Dans un mécanisme classique, il y a un processus causal linéaire - une séquence prédéterminée et prévisible d'événements, chaque étape étant prédéterminée par la précédente. Les systèmes biologiques ont tendance à évoluer en spirale avec des boucles récurrentes, des causes multiples avec des effets multiples, des facteurs concurrents qui s'influencent mutuellement, le tout d'une manière complexe non linéaire que nous ne comprenons pas entièrement. Comme une toile d'araignée, la tension exercée sur une partie de la toile modifiera la tension exercée sur toutes les autres parties de la toile de différentes manières. Le contexte est primordial - nous le disons depuis longtemps - et les systèmes biologiques ne peuvent pas être expliqués uniquement par des processus ascendants, mais aussi par des processus descendants et latéraux. Lorsqu'un organisme se développe, il ne s'agit pas d'une simple succession d'événements, mais de tout ce qui se passe en même temps et qui ne peut être réduit à une stricte description de ce qui se passe. Pour illustrer l'absurde complexité des voies de communication les plus simples dans les cellules, un groupe de chercheurs a relevé les interactions entre quatre enchainements en cinq étapes seulement. Ils ont constaté qu'il y avait 760 interactions positives et négatives, sans tenir compte d'une multiplicité d'autres effets intermédiaires. Et ceci non pas par étapes mais dans un déroulement indivisible.
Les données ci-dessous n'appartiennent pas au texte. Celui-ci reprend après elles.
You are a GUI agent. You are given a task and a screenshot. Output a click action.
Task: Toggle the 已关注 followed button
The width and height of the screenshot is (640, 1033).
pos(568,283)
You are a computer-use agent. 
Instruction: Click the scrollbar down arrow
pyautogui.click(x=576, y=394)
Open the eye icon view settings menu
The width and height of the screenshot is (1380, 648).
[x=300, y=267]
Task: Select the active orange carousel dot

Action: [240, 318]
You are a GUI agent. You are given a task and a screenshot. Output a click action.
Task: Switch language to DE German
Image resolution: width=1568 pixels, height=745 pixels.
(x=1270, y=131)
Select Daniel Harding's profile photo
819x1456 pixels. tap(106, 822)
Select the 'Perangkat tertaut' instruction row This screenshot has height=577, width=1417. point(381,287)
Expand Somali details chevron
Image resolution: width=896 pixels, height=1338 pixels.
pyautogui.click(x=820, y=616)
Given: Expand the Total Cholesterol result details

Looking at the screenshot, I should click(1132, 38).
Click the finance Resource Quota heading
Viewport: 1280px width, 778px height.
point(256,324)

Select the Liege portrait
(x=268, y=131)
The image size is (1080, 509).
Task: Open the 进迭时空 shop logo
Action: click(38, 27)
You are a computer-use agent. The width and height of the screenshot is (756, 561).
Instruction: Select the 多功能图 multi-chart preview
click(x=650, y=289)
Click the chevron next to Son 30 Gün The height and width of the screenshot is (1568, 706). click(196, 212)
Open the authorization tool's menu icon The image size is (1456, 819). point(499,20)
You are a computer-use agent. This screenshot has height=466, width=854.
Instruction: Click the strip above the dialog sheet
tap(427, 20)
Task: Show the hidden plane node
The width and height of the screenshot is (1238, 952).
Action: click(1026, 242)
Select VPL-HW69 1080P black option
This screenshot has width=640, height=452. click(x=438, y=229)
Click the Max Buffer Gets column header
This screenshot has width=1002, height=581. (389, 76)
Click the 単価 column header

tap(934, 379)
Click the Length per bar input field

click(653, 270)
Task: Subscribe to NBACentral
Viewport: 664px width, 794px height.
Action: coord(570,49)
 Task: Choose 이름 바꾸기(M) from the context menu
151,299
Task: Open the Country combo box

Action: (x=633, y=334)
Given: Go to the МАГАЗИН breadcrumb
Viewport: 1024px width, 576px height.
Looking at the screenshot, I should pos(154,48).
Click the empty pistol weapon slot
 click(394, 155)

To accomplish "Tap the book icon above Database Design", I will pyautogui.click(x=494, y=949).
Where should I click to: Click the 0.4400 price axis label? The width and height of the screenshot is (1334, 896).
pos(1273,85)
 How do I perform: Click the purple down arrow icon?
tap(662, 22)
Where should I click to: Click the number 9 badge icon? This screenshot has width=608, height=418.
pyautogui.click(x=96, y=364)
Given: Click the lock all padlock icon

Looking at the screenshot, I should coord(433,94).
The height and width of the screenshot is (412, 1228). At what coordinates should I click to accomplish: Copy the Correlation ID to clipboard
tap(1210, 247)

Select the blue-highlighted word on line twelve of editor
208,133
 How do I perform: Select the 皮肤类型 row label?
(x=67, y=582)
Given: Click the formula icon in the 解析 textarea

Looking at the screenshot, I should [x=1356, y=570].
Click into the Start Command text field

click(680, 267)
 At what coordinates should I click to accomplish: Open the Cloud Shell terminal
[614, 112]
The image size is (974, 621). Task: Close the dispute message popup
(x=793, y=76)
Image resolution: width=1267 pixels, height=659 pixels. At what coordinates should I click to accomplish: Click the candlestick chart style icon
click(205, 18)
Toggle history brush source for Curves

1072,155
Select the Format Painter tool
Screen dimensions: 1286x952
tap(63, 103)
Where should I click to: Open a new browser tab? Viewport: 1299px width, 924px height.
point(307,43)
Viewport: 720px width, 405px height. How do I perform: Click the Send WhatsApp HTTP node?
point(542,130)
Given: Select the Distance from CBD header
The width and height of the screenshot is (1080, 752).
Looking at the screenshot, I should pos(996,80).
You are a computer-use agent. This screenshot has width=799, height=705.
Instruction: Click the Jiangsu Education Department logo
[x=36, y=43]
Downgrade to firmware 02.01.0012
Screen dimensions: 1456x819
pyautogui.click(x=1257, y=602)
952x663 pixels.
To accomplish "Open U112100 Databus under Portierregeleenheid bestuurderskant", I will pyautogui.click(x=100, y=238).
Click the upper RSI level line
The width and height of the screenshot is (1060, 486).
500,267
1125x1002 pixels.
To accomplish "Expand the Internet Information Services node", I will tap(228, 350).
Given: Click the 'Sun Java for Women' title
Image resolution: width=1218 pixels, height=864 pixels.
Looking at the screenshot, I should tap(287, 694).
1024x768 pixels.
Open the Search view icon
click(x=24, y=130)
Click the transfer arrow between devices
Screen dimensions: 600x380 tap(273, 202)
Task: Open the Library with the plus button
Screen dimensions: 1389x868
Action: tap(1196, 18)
La spécificité de toute action au sein d'une cellule est difficile, voire impossible, à définir de manière absolue et les chercheurs ont décrit la multitude d'interactions comme étant "tout fait tout à tout" ("les processus imbriqués, réciproques et interpénétrés à une telle échelle montrent que les chaînes de causalité fournissent un aperçu limité des réponses cellulaires" - McGilchrist, 2021, p. 449) - ce qui n'est pas exactement la description précise et linéaire d'une "machine" que l'hémisphère gauche recherche.

   4 . Pas d'action à sens unique - peut-être même pas d'interaction ?

Les organismes font preuve d'action, d'interaction et de construction mutuelle dans une dynamique de cause à effet réciproque. Contrairement au modèle de la machine qui indique une direction dans l'action, une chose agissant sur une autre dans une progression linéaire. Lorsqu'un organisme interagit avec son environnement, les deux changent. Par exemple, le génome change en fonction des conditions, et pas seulement à la suite de dommages ou d'accidents. L'ADN est très malléable, réagissant à l'expérience cellulaire de l'environnement et apportant des changements complexes sans perturber l'intégrité fonctionnelle de l'organisme. Il n'y a pas de programmation "aveugle" par un "gène égoïste", mais plutôt une ressource permanente, comme l'écrit Evelyn Fox Keller :

- "Les biologistes d'aujourd'hui reconnaissent qu'aussi crucial que soit le rôle de l'ADN dans le développement et l'évolution, il ne fait rien par lui-même. Il ne crée pas une caractéristique ; il n'inclut même pas un "programme" de développement. Au contraire, il est plus juste de considérer l'ADN d'une cellule comme une ressource permanente dans laquelle une cellule peut puiser pour sa survie et sa reproduction... il est toujours et nécessairement intégré dans un système immensément complexe et enchevêtré de ressources en interaction, qui sont collectivement ce qui donne lieu au développement des caractéristiques de l'organisme." (Keller, 2014, pp. 40-41)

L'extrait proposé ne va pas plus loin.